Diğer tahric: Müslim, Ebu Davud, Tahavi ve İbn-i Huzeyme de bunu benzer lafızlarla rivayet etmişlerdir.

 

AÇIKLAMA: Bu hadisten maksad şudur: Aşure günü orucu vacib değildir.

 

Maksad bu olunca bu hadis, Aşure günü orucunun faziletine ait olup, bundan sonra gelen Ebu Katade (r.a.)'ın hadisine ve benzeri hadislere ters düşmez.

 

El-Hafız, el-Fetih'te : Aşure günü orucu hakkında gelen hadislerin tümünden alınan sonuç şudur: Bu günün orucu için emir verildiğinde ilk zaman vacib idi.
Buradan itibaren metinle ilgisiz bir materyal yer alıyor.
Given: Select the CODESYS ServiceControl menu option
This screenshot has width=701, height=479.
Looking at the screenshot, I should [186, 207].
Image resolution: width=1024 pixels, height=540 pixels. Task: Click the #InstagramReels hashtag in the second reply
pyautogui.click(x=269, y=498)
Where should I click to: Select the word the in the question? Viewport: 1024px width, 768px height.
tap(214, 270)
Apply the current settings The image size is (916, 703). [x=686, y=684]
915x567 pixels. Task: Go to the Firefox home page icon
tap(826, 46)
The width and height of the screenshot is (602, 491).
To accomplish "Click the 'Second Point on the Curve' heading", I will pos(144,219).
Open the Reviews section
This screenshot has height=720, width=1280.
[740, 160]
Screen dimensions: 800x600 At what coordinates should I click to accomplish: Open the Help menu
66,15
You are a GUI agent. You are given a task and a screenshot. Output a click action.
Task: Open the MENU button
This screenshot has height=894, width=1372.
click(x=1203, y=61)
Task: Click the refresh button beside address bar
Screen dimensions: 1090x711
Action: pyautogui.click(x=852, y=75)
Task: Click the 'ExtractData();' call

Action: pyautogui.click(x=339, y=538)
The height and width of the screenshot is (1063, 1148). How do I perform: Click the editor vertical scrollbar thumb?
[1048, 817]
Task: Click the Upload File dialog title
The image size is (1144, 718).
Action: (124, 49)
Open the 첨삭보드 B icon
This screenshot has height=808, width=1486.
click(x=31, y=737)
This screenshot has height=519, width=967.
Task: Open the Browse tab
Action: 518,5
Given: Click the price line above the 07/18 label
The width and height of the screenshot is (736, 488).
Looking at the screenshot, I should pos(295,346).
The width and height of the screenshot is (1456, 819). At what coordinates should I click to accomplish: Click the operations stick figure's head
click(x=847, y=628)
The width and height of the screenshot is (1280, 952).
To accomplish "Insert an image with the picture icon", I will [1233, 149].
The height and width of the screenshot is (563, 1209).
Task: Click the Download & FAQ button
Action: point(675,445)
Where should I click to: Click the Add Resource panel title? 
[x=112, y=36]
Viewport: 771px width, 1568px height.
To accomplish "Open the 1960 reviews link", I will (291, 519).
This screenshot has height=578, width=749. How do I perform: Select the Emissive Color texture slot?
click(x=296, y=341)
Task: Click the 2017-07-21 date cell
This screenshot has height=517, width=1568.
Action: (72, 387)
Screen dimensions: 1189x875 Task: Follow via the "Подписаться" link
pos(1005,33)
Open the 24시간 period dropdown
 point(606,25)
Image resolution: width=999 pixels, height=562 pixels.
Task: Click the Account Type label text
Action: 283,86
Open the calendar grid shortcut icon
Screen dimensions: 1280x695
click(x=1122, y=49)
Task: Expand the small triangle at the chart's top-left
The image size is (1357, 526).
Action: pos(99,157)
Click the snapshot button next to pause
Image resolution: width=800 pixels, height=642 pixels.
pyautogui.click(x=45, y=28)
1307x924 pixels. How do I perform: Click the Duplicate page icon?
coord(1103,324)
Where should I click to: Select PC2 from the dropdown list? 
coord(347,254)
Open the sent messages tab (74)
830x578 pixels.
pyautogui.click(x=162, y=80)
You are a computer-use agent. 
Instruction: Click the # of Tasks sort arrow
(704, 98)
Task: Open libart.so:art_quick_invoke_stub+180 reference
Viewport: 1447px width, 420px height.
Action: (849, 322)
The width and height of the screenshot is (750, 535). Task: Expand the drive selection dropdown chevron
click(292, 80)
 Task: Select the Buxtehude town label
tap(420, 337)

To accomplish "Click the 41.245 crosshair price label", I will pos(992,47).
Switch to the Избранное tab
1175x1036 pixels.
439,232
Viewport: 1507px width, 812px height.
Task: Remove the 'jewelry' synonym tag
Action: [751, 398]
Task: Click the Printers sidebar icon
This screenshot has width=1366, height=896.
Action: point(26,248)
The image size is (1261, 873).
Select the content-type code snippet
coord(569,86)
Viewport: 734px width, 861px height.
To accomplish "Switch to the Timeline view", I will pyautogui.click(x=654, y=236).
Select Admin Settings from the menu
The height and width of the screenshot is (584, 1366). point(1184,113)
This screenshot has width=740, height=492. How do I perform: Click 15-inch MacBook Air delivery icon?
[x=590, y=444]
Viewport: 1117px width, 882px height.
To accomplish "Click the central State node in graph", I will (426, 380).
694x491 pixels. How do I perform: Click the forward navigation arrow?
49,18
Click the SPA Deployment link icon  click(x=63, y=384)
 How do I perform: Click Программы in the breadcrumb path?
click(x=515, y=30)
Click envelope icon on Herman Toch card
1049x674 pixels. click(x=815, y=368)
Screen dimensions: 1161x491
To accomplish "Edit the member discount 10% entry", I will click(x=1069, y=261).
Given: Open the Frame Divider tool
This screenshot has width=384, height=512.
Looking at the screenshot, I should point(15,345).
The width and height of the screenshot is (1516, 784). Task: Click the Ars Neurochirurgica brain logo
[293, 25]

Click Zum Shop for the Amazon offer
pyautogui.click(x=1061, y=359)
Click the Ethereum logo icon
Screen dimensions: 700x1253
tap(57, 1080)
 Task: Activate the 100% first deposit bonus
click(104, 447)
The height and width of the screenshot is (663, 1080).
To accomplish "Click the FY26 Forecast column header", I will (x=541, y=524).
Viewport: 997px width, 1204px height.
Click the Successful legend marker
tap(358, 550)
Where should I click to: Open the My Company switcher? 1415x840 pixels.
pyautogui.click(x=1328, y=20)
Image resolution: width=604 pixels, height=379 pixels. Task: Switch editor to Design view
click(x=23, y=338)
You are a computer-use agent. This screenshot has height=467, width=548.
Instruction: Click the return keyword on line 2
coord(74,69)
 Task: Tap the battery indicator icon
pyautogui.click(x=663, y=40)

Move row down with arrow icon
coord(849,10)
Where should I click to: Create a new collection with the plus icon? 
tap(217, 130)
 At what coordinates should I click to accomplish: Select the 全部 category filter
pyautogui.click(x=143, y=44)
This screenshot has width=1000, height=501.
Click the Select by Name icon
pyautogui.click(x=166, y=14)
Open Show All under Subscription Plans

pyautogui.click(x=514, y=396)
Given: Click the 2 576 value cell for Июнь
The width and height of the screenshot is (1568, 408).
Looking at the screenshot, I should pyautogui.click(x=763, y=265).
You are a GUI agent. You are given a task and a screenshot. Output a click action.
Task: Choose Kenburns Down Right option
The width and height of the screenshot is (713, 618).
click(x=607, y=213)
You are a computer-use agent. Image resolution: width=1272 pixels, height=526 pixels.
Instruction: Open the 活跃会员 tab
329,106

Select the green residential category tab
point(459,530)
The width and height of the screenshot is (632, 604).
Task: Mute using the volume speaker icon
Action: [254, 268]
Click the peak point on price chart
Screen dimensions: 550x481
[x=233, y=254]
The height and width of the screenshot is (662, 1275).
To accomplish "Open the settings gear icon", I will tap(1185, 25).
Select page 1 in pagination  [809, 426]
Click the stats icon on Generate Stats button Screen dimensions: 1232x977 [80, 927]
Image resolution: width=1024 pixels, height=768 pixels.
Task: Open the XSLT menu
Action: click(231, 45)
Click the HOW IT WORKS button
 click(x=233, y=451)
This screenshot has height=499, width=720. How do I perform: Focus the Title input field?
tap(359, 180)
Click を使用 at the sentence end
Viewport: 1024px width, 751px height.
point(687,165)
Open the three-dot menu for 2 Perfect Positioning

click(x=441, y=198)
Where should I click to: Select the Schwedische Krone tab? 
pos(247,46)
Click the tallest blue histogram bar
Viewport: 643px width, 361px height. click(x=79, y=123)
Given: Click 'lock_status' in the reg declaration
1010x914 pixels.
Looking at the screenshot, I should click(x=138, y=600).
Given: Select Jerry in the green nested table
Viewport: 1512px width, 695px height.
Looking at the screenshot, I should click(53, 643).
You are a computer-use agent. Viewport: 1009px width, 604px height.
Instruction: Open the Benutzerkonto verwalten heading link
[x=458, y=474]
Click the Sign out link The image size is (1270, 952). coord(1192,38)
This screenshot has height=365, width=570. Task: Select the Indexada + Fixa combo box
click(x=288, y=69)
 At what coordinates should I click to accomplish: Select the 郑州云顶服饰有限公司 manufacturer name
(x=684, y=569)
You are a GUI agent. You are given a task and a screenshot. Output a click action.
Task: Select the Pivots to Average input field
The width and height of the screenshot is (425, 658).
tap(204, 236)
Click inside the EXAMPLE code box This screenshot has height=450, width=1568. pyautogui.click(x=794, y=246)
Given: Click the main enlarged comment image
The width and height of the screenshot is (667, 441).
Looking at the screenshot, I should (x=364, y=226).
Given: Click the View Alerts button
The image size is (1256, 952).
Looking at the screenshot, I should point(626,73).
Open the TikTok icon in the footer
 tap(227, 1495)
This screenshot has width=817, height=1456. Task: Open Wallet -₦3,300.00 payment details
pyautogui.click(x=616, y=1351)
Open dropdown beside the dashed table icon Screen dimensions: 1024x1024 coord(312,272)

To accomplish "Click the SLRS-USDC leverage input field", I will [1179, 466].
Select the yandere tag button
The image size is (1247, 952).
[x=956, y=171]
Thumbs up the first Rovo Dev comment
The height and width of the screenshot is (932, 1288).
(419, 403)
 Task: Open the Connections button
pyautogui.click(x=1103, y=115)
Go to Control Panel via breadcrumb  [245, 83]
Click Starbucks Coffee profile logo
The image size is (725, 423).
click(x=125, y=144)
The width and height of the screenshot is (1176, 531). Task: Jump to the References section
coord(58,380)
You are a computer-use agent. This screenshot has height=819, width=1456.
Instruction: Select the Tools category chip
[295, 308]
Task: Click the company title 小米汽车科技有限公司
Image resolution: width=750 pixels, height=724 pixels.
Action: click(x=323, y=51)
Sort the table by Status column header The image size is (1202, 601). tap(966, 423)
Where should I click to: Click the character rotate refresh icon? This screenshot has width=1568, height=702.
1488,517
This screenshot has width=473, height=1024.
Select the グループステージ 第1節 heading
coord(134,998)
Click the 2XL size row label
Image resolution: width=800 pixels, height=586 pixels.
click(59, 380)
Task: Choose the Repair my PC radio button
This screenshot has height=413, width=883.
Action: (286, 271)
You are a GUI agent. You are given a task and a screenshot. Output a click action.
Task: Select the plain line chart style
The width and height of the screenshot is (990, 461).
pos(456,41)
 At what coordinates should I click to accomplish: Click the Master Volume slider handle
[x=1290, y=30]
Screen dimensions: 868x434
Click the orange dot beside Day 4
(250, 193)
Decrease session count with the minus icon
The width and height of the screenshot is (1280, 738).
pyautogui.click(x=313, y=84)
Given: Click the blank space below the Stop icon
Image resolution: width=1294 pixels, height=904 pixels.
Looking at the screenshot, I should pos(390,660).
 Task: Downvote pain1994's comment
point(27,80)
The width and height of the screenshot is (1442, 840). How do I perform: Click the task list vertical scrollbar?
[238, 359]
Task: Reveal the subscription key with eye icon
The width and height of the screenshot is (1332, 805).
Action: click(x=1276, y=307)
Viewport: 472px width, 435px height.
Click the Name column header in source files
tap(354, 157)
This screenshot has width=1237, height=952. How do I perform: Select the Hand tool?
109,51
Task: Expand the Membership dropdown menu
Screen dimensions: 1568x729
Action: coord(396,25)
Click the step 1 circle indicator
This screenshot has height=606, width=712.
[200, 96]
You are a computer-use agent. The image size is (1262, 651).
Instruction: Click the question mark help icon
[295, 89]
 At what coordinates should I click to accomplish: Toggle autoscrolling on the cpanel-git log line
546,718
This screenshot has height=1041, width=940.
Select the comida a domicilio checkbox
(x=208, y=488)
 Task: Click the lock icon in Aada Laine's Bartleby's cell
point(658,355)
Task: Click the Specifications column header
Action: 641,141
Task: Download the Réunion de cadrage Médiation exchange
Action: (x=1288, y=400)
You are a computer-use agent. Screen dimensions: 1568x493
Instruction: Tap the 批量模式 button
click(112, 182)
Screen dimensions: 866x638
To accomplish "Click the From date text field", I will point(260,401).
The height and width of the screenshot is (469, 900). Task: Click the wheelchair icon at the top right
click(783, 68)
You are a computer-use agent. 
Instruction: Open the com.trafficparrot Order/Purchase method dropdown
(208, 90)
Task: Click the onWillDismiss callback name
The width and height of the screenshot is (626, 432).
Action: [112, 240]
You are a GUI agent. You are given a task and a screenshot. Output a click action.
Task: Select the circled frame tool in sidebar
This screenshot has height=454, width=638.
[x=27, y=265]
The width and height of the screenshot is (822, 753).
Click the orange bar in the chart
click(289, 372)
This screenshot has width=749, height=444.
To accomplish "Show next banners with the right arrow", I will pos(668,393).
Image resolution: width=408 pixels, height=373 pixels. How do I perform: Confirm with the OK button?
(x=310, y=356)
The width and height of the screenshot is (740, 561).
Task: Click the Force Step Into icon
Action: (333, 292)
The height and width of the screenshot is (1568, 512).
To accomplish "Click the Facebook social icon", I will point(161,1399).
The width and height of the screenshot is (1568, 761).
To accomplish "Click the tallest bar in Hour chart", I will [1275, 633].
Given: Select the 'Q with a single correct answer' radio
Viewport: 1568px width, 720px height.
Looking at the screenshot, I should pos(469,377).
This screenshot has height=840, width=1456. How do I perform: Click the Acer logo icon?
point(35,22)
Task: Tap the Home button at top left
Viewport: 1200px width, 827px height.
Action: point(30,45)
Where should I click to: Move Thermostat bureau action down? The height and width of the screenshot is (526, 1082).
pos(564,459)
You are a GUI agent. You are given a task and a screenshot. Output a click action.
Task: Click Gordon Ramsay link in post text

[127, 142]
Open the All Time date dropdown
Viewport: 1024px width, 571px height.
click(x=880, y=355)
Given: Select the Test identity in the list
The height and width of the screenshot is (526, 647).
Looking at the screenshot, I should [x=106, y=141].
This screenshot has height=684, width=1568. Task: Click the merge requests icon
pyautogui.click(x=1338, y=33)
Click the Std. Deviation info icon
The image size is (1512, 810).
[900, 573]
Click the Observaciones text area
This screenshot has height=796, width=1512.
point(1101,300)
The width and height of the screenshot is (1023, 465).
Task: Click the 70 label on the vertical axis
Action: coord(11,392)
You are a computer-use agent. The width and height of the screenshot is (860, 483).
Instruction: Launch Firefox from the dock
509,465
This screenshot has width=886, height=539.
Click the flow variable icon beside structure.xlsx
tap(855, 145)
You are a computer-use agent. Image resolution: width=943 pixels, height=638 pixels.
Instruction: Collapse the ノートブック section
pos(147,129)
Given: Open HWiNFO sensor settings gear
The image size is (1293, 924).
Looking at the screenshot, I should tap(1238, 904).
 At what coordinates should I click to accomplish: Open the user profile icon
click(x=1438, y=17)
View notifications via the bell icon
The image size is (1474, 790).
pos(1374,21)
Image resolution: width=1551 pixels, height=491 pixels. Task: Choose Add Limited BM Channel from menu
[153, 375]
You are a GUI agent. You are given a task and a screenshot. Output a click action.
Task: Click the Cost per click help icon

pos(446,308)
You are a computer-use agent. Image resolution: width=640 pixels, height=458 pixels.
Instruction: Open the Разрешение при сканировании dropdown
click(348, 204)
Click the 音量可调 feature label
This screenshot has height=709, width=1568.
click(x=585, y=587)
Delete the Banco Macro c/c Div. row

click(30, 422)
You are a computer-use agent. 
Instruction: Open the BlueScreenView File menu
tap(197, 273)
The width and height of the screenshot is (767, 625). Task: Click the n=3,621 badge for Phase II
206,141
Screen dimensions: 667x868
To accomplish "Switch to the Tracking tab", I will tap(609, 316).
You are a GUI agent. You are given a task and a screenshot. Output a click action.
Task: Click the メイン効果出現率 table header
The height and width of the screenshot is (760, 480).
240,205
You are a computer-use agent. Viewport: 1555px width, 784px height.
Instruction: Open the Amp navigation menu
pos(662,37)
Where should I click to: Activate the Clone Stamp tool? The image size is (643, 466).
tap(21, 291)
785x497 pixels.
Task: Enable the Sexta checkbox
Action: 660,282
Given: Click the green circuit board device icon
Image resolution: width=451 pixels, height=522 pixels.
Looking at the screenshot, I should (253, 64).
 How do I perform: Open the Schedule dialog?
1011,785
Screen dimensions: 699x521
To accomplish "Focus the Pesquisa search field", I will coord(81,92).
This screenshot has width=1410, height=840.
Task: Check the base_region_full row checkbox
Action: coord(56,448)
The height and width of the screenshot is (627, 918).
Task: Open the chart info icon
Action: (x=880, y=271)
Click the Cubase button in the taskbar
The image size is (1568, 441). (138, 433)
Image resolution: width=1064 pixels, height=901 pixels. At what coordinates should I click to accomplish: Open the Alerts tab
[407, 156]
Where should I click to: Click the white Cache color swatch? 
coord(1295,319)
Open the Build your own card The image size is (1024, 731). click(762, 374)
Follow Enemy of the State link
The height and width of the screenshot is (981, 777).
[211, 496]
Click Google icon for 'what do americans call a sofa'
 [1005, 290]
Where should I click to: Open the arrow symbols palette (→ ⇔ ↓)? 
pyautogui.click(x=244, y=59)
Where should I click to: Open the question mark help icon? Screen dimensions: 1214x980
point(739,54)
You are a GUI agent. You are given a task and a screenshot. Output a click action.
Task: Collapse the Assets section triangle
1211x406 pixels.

Sonra bu emir te'kid edildi. Daha sonra ilan yapılmak suretiyle verilen emir daha da kuvvetlendirildi. Daha sonra verilen bir emirle o gün oruç tutmamış olanların, günün kalan kısmını oruçlu geçirmeleri ve emzikli kadınların çocuklarını o gün akşama kadar emzirmemeleri buyurulmakla önemi daha da arttırıldı. En son Ramazan orucu farz kılınınca Aşure günü orucu terkedildi. Ama müstehablığının terkedilmediği biliniyordu. Şu halde ferkedilen şey, Aşure orucunun vacibliğidir, şiddetli müstehablığı değildir. Bazı alimler: Onun şiddetli müstehablığı terk edilmiş, normal müstehablığı kalmış, demişlerse de bu görüşün zayıflığı açıktır. Bilakis müstehablığının şiddeti bakidir. Hele Peygamber (s.a.v.)'in vefatına kadar bu oruca verilen önemin devam etmesi ve Peygamber (s.a.v.)'in:  ''Eğer yaşayacak olursam gelecek yıl dokuzuncu ve onuncu gün oruç tutacağım.'' buyurması ve Aşure orucunun bir yıllık günahlara kefaret olduğunu bildirmekle müslümanları teşvik buyurması, bunun müstehablığının şiddet derecesinin devamına açık delildir, demiştir.